I recently read the ingredients on a commercial balsamic vinaigrette:

water
soybean oil
balsamic vinegar
white wine vinegar
sugar
salt
spice
maltodextrin
modified food starch
yeast extract
natural flavors (including soy lecithin)
whey
xanthan gum
natural flavor
less than 0.1% sodium benzoate added as a preservative
garlic
onion
caramel color
propylene glycol alginate

This is why I make my own dressings.

Wednesday, January 18, 2012

Lacinato Kale


This is one of my favorite kales. It's also called dinosaur kale because of its velvety dimpled leaves. Apparently this is what dinosaur skin feels like.
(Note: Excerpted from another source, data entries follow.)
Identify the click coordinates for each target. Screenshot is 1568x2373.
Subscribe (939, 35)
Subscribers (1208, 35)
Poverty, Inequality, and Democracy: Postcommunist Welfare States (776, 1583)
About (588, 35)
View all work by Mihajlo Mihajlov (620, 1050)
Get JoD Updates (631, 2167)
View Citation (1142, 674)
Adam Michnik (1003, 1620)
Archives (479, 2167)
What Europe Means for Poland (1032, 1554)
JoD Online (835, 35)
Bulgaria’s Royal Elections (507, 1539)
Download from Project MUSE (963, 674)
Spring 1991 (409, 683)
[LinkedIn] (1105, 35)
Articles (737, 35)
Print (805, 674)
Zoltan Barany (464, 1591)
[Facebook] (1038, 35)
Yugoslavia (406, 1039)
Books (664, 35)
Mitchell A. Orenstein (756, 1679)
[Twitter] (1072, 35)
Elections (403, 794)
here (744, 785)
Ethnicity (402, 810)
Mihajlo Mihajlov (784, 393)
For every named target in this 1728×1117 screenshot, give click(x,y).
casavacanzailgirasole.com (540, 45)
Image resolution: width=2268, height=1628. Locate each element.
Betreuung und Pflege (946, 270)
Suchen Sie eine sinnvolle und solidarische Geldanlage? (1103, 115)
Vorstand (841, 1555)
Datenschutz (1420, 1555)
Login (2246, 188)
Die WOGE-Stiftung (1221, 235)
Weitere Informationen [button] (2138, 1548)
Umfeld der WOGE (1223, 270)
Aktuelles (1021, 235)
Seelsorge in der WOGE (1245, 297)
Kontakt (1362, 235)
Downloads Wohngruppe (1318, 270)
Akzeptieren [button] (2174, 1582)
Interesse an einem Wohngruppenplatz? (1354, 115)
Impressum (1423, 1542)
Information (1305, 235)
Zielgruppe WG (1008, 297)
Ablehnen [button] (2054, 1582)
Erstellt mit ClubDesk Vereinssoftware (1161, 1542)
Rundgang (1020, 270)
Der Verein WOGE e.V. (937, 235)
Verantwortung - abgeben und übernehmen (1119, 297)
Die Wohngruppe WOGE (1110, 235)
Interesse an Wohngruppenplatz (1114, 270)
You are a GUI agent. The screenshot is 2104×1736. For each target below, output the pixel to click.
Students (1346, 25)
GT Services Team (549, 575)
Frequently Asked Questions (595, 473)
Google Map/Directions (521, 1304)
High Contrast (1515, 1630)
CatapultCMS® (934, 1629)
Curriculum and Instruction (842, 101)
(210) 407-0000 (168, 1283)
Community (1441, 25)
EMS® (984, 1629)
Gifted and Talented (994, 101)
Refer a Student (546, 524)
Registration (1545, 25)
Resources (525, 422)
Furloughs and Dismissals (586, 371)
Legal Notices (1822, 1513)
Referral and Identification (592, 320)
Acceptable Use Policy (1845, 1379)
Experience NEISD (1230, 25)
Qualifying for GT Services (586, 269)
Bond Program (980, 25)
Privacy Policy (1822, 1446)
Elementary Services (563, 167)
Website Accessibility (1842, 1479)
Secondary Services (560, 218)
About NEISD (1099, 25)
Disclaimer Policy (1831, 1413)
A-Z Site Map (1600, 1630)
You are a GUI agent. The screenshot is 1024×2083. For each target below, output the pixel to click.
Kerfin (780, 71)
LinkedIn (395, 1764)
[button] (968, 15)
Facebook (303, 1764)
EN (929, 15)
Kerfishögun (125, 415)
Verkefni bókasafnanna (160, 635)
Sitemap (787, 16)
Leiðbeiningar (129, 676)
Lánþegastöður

Other names are Tuscan kale, black kale, and cavolo nero. Cooked a long time, it becomes silky and smooth, like pesto.

I like it cooked in the Italian style. I chop it coarsely and then sauté it in a little olive oil, seasoned with salt and pepper and red chile peppers.

I served it the other night with leftover mushroom risotto made into little cakes and fried until crispy on the outside and soft on the inside.

Very Italian. Very delicious.

I like the greens like this, a little leathery, good chewing, but not crisp. However, Larry said that he prefers his greens to be silky soft so he can swallow without chewing (and tasting) too much. If your family is the same way, blanch the greens for 2 minutes in boiling water, drain, then cook as below.

Lacinato Kale
1 tbsp olive oil
1/4 cup chopped onion
1 clove garlic, chopped
red chile pepper flakes
1 bunch lacinato kale, washed and coarsely chopped
salt
pepper

Warm olive oil over medium heat. Add onion, garlic, and a sprinkling of chile pepper flakes. Sauté until the onion is soft.

Add kale, along with the drops of water on its leaves. Stir well. Cover, lower the heat, and cook 5 minutes. Stir, cover, and keep cooking until the kale is softened but not mushy.

Season with salt and pepper to taste, and serve.